# [Directions]
Continue the advice on writing an ad to sell a horse, starting right after its final sentence.

# [Provided passage]
▼
Your Ad. The title of your ad is important if you want to get noticed. Put your best selling points in the title: "3 Year Old, Bay Gelding, TWHBEA Versatility Futurity Champion". This is your chance to make sure someone clicks on your ad! You might want to add the price here also, along with other great qualities: "Priced at $4,000/ Reining/Works Cattle/Gentle".

Buyers want to know specifics such as (1.) age, sex, height, weight, color, breed ( even if it's mixed, list them). (2.) What the horse is trained for: showing, trail riding, dressage, equitation, versatility, driving, etc. (3.) Who the horse is suitable for: all riders, experienced riders only, youth, adult amateurs, professionals. (4.) Manners: loads quietly, clips easily, safe for children, no vices. (5.) Asking Price: It is good to list the price. You may add "OBO" (or best offer) if you wish to be flexible with your price. If you have a very expensive horse you may ask that they contact the seller for the price.

Contact Information. Make sure you have your contact info available at the end of your ad. A telephone number along with an email address, if possible. You want potential buyers to be able to contact you easily.

Above all else when listing your horse in an ad, be honest in describing your horse, his ability and character. If buyers find you honest and forthright, they will come back for more horses and send their friends to you.

Be Patient. Sometimes it may take weeks or even months to sell your horse. Don't give up. It is good to update your ads with fresh titles or new info. Change your photos from time to time to draw interest.
▲
# [Data provided]
▼
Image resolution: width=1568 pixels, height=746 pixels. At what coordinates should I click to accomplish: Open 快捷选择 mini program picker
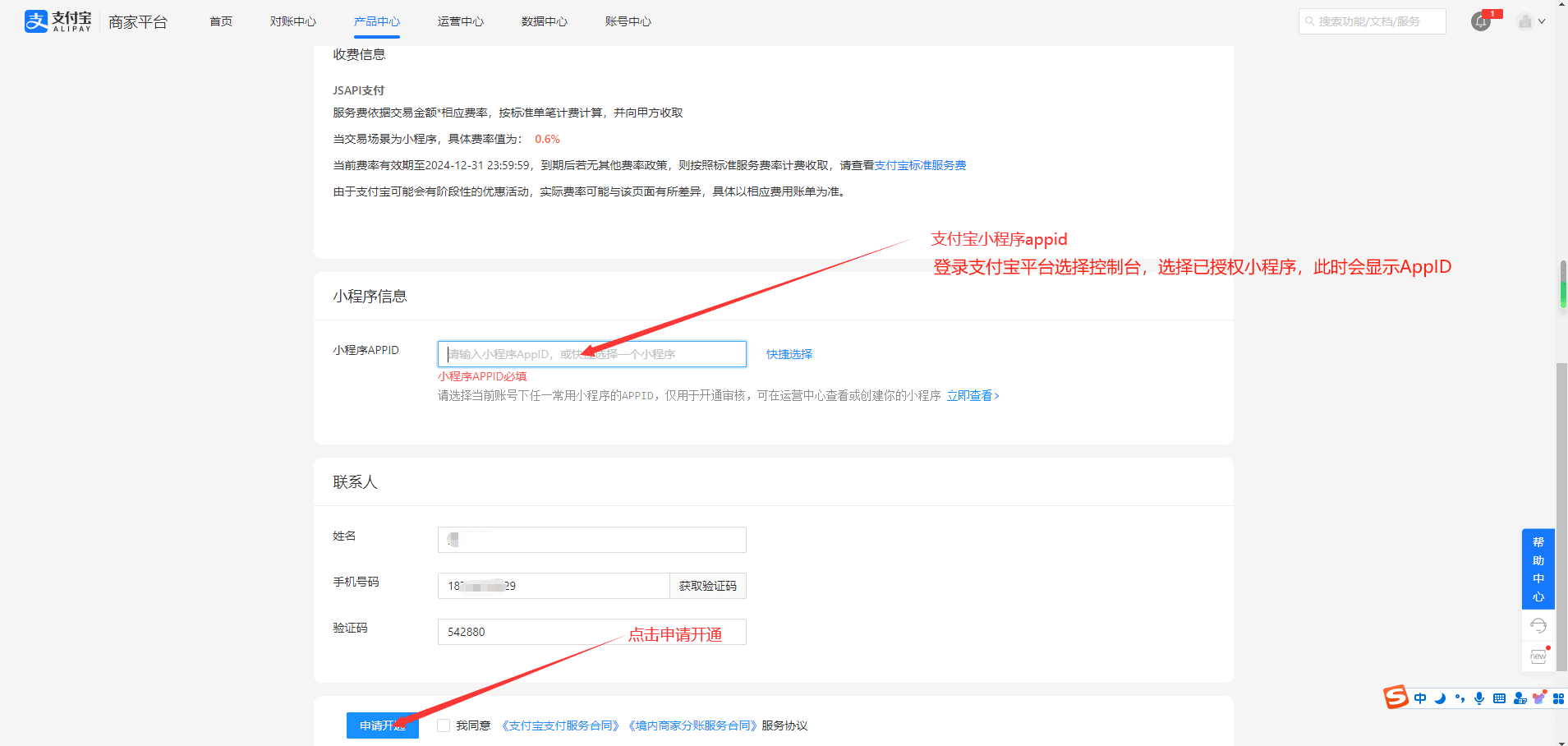789,354
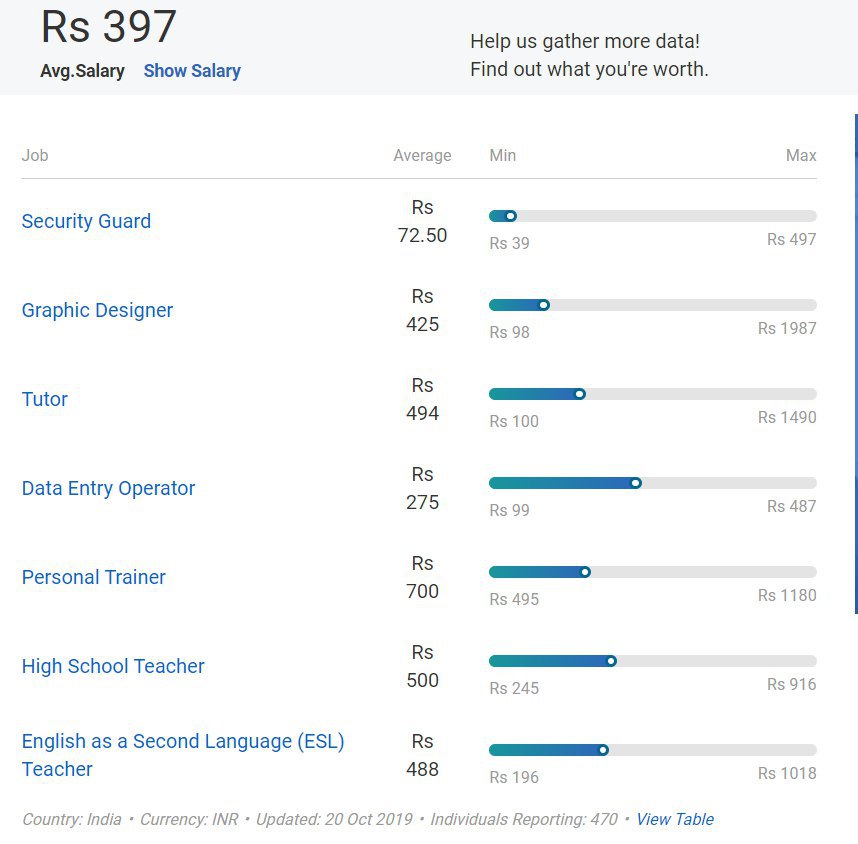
▲
# [Answer space]
The Presentation. When you get an inquiry about your horse, answer all questions up front, positively and honestly. Set up an appointment for them to come and see your horse. Give good directions and have your cell phone ready in case they call for further assistance. Be on time and neatly dressed, as you are a reflection of your horse and presenting yourself as a horseperson and caregiver. Be prepared to ride your horse and have any paperwork available that they may ask for, such as pedigree, vaccination and vet records and shoeing schedules. Have your horse clean, shiny and looking great when they arrive. Have him clipped, mane and tail combed and feet oiled to look their best. After introducing yourself to the buyer, introduce him to your horse. You go in the stall and bring your horse out for the formal introduction. Your buyer will more than likely have many questions, but if not, tell them all about your horse and why you are wanting to sell him. Let the buyer watch you saddle and bridle your horse and you should always ride your horse first. The buyer should always sign a liability waiver and wear protective headgear before mounting your horse. Riding in an enclosed area at first is recommended and give your buyer riding tips about your horse so they will feel comfortable with each other. After the ride, answer any questions and begin cooling your horse out.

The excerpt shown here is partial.